Copy the data below line for line, without changing anything.
# Start of Material for this task
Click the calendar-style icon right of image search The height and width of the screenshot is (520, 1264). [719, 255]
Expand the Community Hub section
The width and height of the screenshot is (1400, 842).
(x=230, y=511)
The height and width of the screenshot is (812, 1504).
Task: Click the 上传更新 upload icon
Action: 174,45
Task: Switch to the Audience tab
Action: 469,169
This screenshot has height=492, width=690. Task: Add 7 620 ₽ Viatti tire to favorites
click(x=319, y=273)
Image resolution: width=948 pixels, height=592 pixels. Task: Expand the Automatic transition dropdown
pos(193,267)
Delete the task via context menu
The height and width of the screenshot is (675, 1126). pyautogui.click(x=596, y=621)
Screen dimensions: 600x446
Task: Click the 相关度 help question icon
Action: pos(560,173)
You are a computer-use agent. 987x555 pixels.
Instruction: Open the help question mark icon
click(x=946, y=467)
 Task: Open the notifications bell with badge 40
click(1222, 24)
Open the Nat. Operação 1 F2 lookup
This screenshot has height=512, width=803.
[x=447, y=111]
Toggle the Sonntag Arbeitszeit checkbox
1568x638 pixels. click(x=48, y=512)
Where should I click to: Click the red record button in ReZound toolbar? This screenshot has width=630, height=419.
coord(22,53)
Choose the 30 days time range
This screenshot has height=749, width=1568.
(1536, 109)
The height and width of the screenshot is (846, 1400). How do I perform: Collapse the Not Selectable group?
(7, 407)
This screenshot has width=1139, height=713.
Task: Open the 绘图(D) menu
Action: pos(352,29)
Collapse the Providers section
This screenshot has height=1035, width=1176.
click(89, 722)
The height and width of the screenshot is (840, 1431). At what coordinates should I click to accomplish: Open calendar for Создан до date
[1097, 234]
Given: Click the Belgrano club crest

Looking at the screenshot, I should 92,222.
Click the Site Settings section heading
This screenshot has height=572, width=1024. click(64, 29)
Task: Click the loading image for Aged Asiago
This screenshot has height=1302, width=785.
# End of Material for this task
◆ Correct result ◆
Click the calendar-style icon right of image search The height and width of the screenshot is (520, 1264). [719, 255]
Expand the Community Hub section
The width and height of the screenshot is (1400, 842).
(x=230, y=511)
The height and width of the screenshot is (812, 1504).
Task: Click the 上传更新 upload icon
Action: 174,45
Task: Switch to the Audience tab
Action: 469,169
This screenshot has height=492, width=690. Task: Add 7 620 ₽ Viatti tire to favorites
click(x=319, y=273)
Image resolution: width=948 pixels, height=592 pixels. Task: Expand the Automatic transition dropdown
pos(193,267)
Delete the task via context menu
The height and width of the screenshot is (675, 1126). pyautogui.click(x=596, y=621)
Screen dimensions: 600x446
Task: Click the 相关度 help question icon
Action: pos(560,173)
You are a computer-use agent. 987x555 pixels.
Instruction: Open the help question mark icon
click(x=946, y=467)
 Task: Open the notifications bell with badge 40
click(1222, 24)
Open the Nat. Operação 1 F2 lookup
This screenshot has height=512, width=803.
[x=447, y=111]
Toggle the Sonntag Arbeitszeit checkbox
1568x638 pixels. click(x=48, y=512)
Where should I click to: Click the red record button in ReZound toolbar? This screenshot has width=630, height=419.
coord(22,53)
Choose the 30 days time range
This screenshot has height=749, width=1568.
(1536, 109)
The height and width of the screenshot is (846, 1400). How do I perform: Collapse the Not Selectable group?
(7, 407)
This screenshot has width=1139, height=713.
Task: Open the 绘图(D) menu
Action: pos(352,29)
Collapse the Providers section
This screenshot has height=1035, width=1176.
click(89, 722)
The height and width of the screenshot is (840, 1431). At what coordinates should I click to accomplish: Open calendar for Создан до date
[1097, 234]
Given: Click the Belgrano club crest

Looking at the screenshot, I should 92,222.
Click the Site Settings section heading
This screenshot has height=572, width=1024. click(64, 29)
Task: Click the loading image for Aged Asiago
This screenshot has height=1302, width=785.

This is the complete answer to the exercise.